In the two weeks since I announced the shutdown of Twit Cleaner, the following has happened:

I've personally responded to:

  • Somewhere between 3-4000 Twitter messages (I figure, if people cared enough to comment, they deserved a response)
  • 200-ish blog comments
  • 50+ emails
  • a stack of meetings and proposals of various seriousness/ridiculousness ("You should write Angry Birds, but on a zipline! It'd be easy! We'll make millions!")

On top of that, I had offers from two different "competitors" (of sorts), to buy, variously - the domain, the traffic, the email list (ie, all your email addresses), and the Twitter account. One offered a trivial amount, in exchange for wanting me to spam you all, three times a day for three months.

Uhh. Yeah, really.

Needless to say, I told them (politely) to bite the wax tadpole.

Possibly Replacement Services

Unfortunately, despite looking, I haven't found any other services that with good conscience I can point you to as a reasonable replacement.

There are a dozen services that do the basics - who's not following you back, who's left Twitter (although be warned here - Twitter gives false information; a lot of these services tell you WAY more people have left than Twit Cleaner would have, because I very carefully checked this data several times, to compensate for Twitter's unreliability).

There are no services that go to the depth that Twit Cleaner did.

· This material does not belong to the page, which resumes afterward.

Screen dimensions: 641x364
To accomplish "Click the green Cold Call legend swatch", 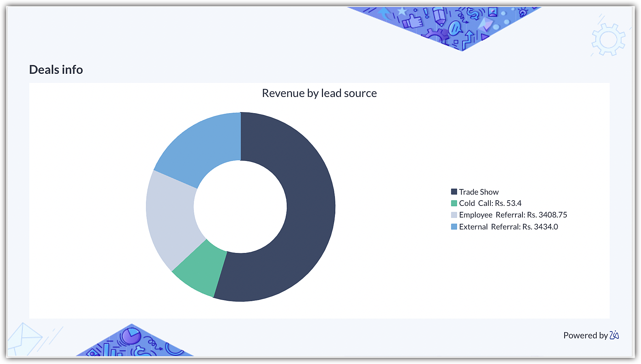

Why not? Simply because doing that requires an absolute ton of data. Getting that data is no longer possible in a reasonable timeframe. Thus, any service that could have done this would have had to shut down, same as I did.

The Source Code

Regarding the code-base. I've had several people suggest (*cough*demand*cough*) I open-source the whole lot, "so people could run their own reports" (aka "You've spent 10,000 hours writing this, give it to me for free!").

Unfortunately, this simply isn't practical. Twit Cleaner consists of several hundred database tables (many of which require specific maintenance processes to keep them operational and performant), and a dozen different processes all carefully balanced and interacting.

Additionally, the problems I had getting data from Twitter are actually worse if you only have access to a single account (because a lot of what I did was only possibly by spreading data requests across tens if not hundreds of accounts - but shh, don't tell Twitter that. It may have been a little naughty).

In a nutshell, the core reason Twit Cleaner has closed is because data access has dropped to 111-333 times smaller.

I do plan to roll my core Twitter library changes back into python-twitter (mainly more robust error handling code), if the maintainers want them. I'll also be writing a post or two about some of the more subtle maintenance techniques I had to figure out to keep Twit Cleaner running. I'm sure they won't be a surprise to the MySQL gurus out there, but other beginners might find them helpful.

What's Left?

It's nearing the end of the month, so the server will be shut down this weekend (otherwise I have to pay server fees for another month). I'll be moving the blog over to another server (same domain, different hardware, different ip address), but all Twit Cleaner related services will cease once that happens. Which means you only have a couple of days left to do any last minute cleaning, if you still have a report sitting around.